The space shuttle only takes a tiny burst of jets to move around because there is no air resistance in space. Due to conservation of angular momentum, the shuttle will spin unimpeded although its velocity vector would be approximately the same. This is why "dogfighting" in any type of real space combat would be pretty boring - every spacecraft could essentially point its nose at you at will (though the velocity vector may take quite some time to change).
As far as the giant jet of expanding gases - the whole point of those gases is to transfer momentum from the gun platform (the aircraft) to the projectile. Assuming those gases transfer momentum at 100% efficiency and ignoring possible drag effects, you do not need to consider the gases AT ALL, as conservation of momentum then insures that all that momentum went from the plane into the projectile.
Of course it's not possible that momentum is transferred 100% efficiently, but even so, I doubt the momentum loss from an inefficient propellant mechanism can be significant enough to throw the deceleration estimate off too much. This part I'm not sure on, as I'm not familiar with the actual details of projectile cartridges and how efficiently momentum is transferred, but I'm guessing gunmakers have made it a point to refine their designs over the years so as to transfer momentum as efficiently as possible. More oompf from the same amount of chemical.

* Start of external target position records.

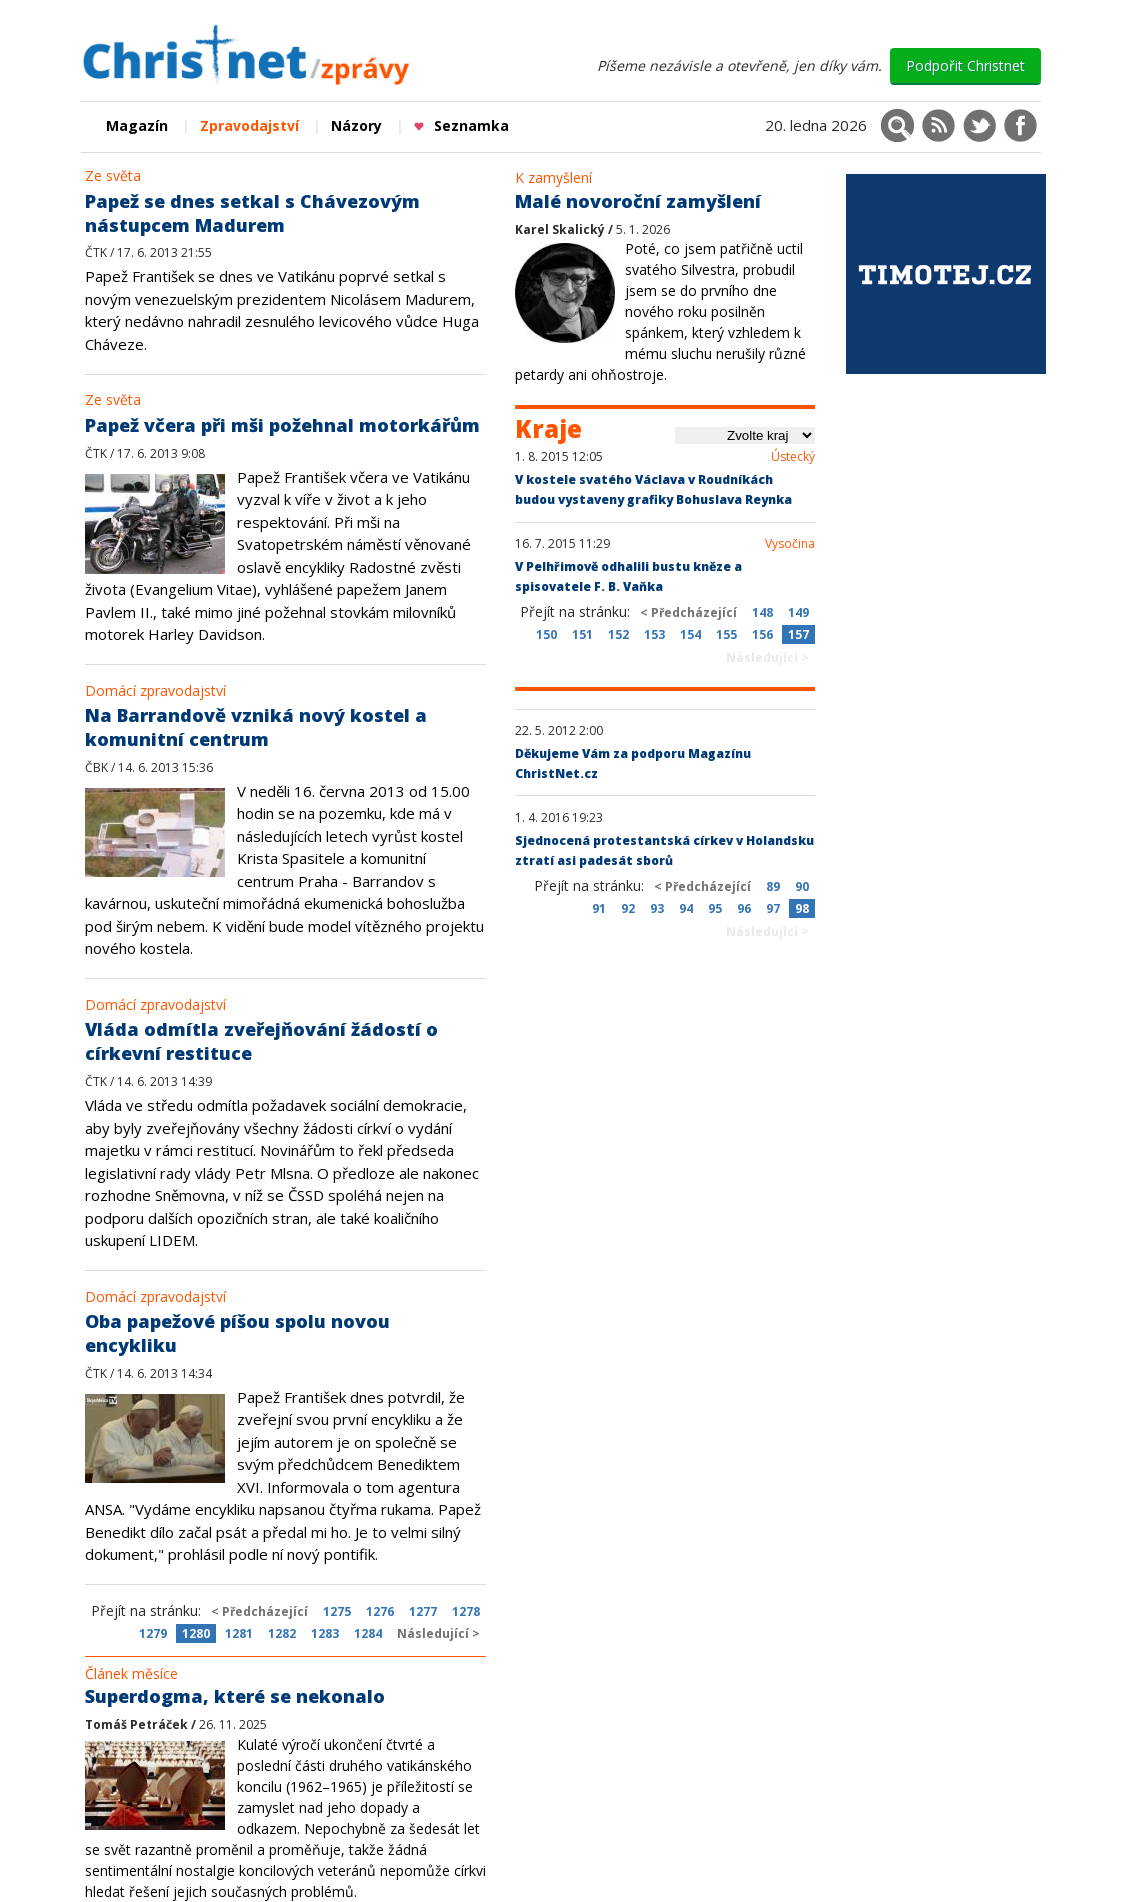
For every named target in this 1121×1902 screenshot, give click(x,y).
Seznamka (461, 125)
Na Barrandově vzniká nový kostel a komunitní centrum (256, 727)
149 (798, 612)
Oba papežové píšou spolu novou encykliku (237, 1333)
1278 (466, 1611)
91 (599, 908)
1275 (337, 1611)
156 (762, 634)
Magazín (137, 125)
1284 (368, 1633)
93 (657, 908)
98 (802, 908)
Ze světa (113, 175)
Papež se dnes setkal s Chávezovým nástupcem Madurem (252, 213)
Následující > (438, 1633)
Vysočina (790, 544)
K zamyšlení (553, 177)
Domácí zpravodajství (155, 690)
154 (690, 634)
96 (744, 908)
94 (686, 908)
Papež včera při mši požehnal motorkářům (282, 425)
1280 (196, 1633)
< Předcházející (259, 1611)
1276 (380, 1611)
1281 (239, 1633)
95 (715, 908)
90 (802, 886)
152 (618, 634)
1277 (423, 1611)
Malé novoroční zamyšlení (638, 201)
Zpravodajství (249, 125)
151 (582, 634)
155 (726, 634)
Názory (356, 125)
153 (654, 634)
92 (628, 908)
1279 (153, 1633)
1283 (325, 1633)
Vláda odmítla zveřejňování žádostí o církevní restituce (261, 1041)
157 (798, 634)
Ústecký (793, 457)
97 (773, 908)
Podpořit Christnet (965, 65)
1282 (282, 1633)
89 (773, 886)
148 (762, 612)
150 (546, 634)
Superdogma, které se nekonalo (235, 1696)
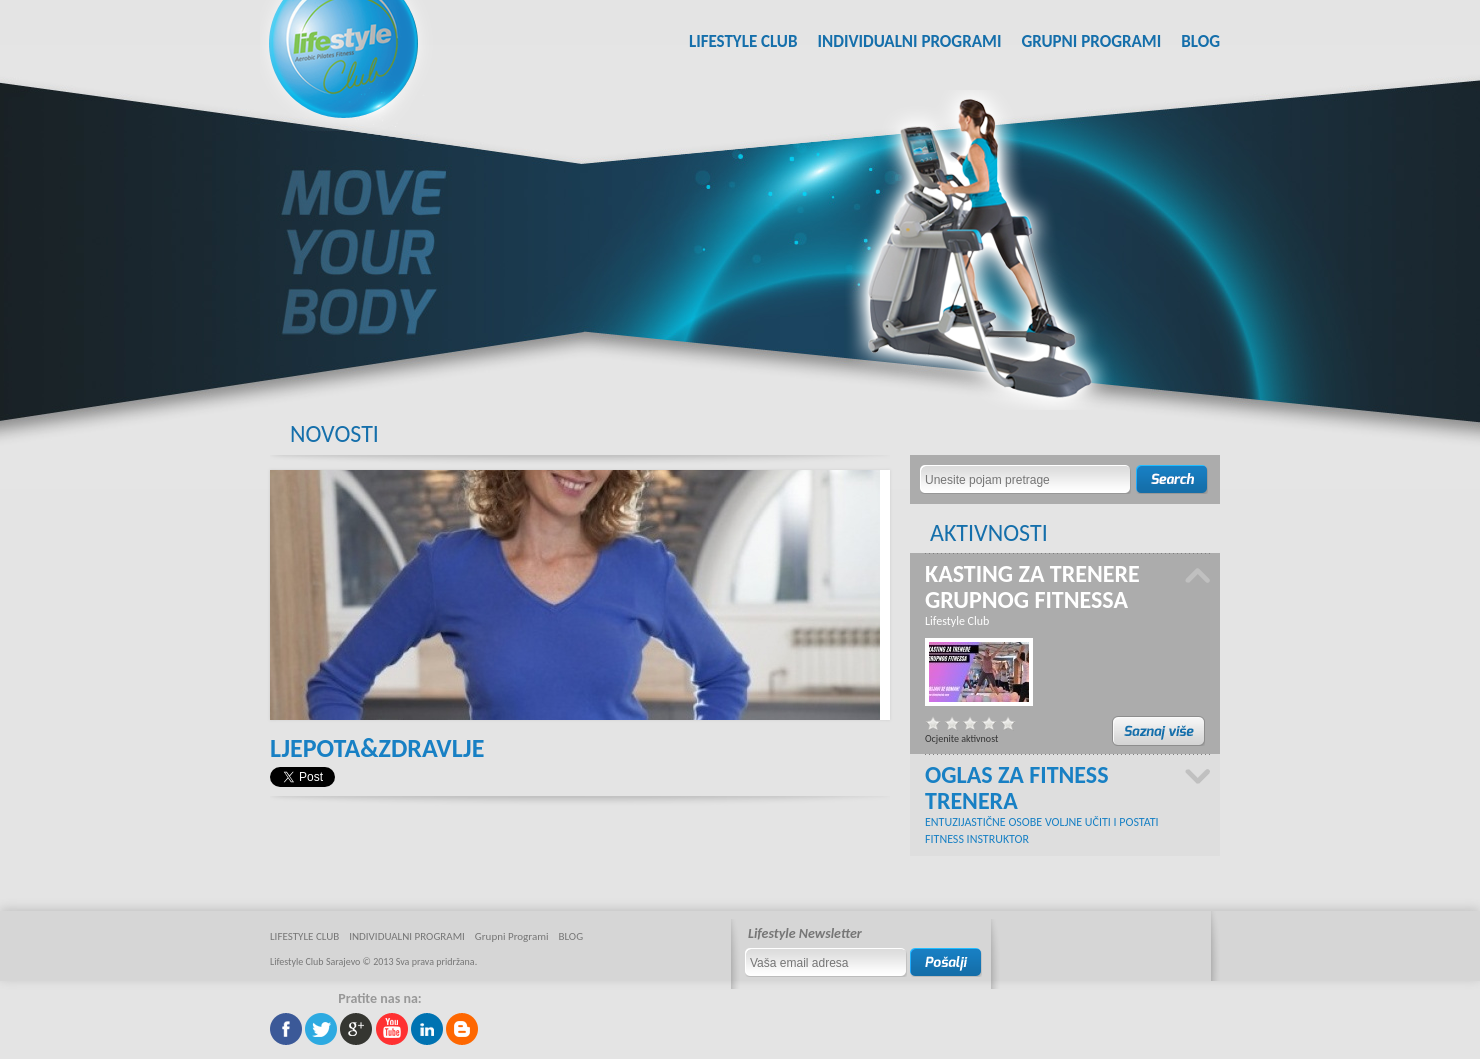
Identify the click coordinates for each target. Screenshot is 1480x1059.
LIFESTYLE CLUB (743, 41)
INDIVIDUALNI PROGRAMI (909, 41)
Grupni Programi (1091, 41)
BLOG (1200, 41)
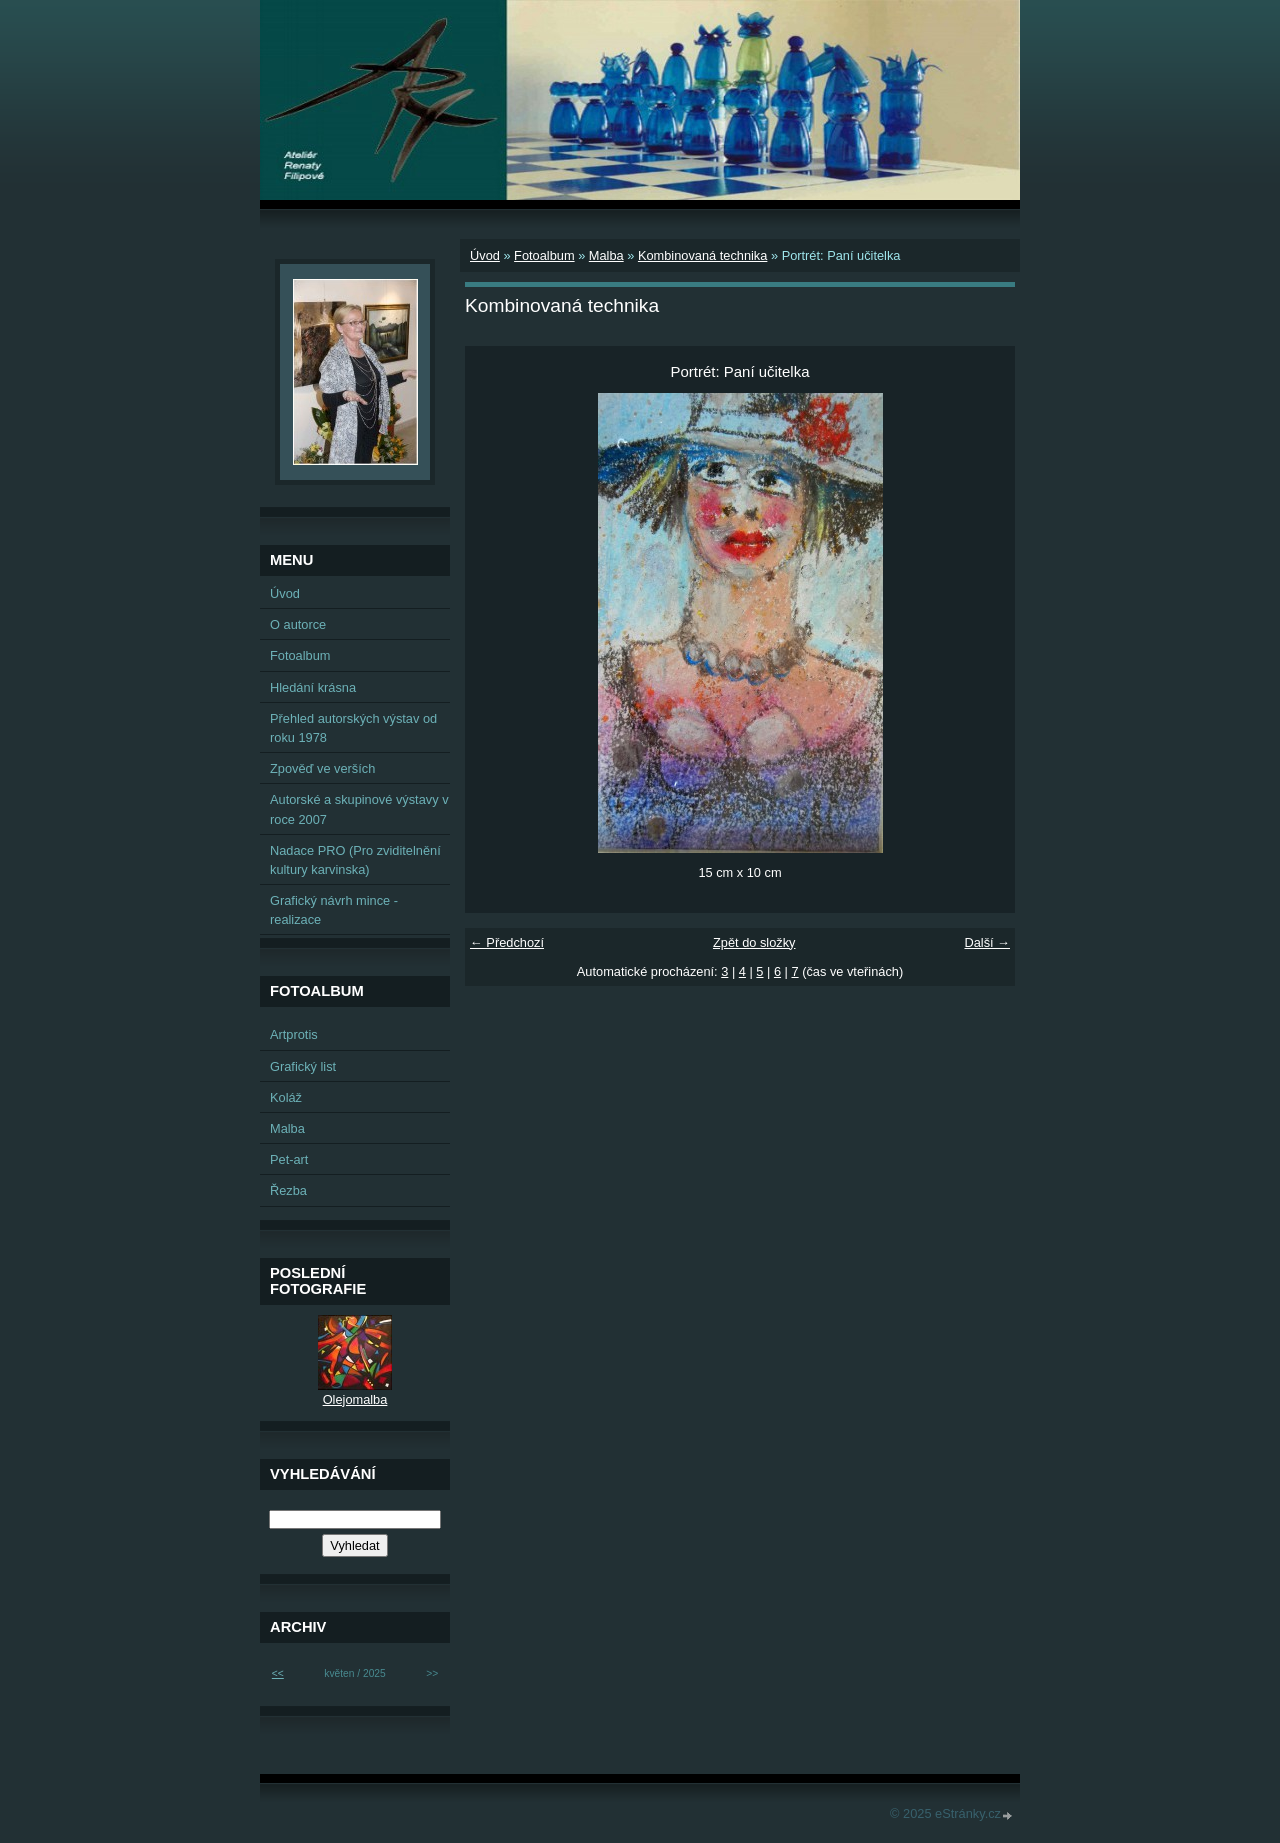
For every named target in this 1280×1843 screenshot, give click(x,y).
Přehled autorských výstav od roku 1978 (353, 728)
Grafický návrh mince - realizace (334, 910)
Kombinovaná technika (702, 255)
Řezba (288, 1190)
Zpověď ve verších (322, 768)
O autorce (298, 624)
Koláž (286, 1097)
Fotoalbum (544, 255)
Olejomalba (355, 1399)
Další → (987, 942)
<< (278, 1673)
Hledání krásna (313, 687)
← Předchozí (507, 942)
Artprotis (294, 1034)
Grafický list (303, 1066)
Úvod (485, 255)
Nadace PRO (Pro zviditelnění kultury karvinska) (355, 860)
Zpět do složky (754, 942)
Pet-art (289, 1159)
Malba (606, 255)
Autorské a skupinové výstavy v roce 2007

But to make an analogy to the space shuttle turning using thrusters is just absolutely faulty.
Edit: As to your original question - you can get a basic idea by just multiplying the projectile speed and projectile mass. This will give you momentum transferred. Then just divide the momentum by the airplane mass to get the instantaneous loss in airspeed. Since the B25H doesn't fire its big gun continuously, you don't need to consider thrust or gravity - you will instantly lose that amount of airspeed. The thrust/gravity aspects only matter insofar as how quickly you gain that speed back.
Even with HTC's advanced physics modeling, I doubt they model the jet of gases, so you can probably just ignore that part. If they do model it, then it only matters assuming the jet was actually significant due to an inefficient firing mechanism, which I again doubt.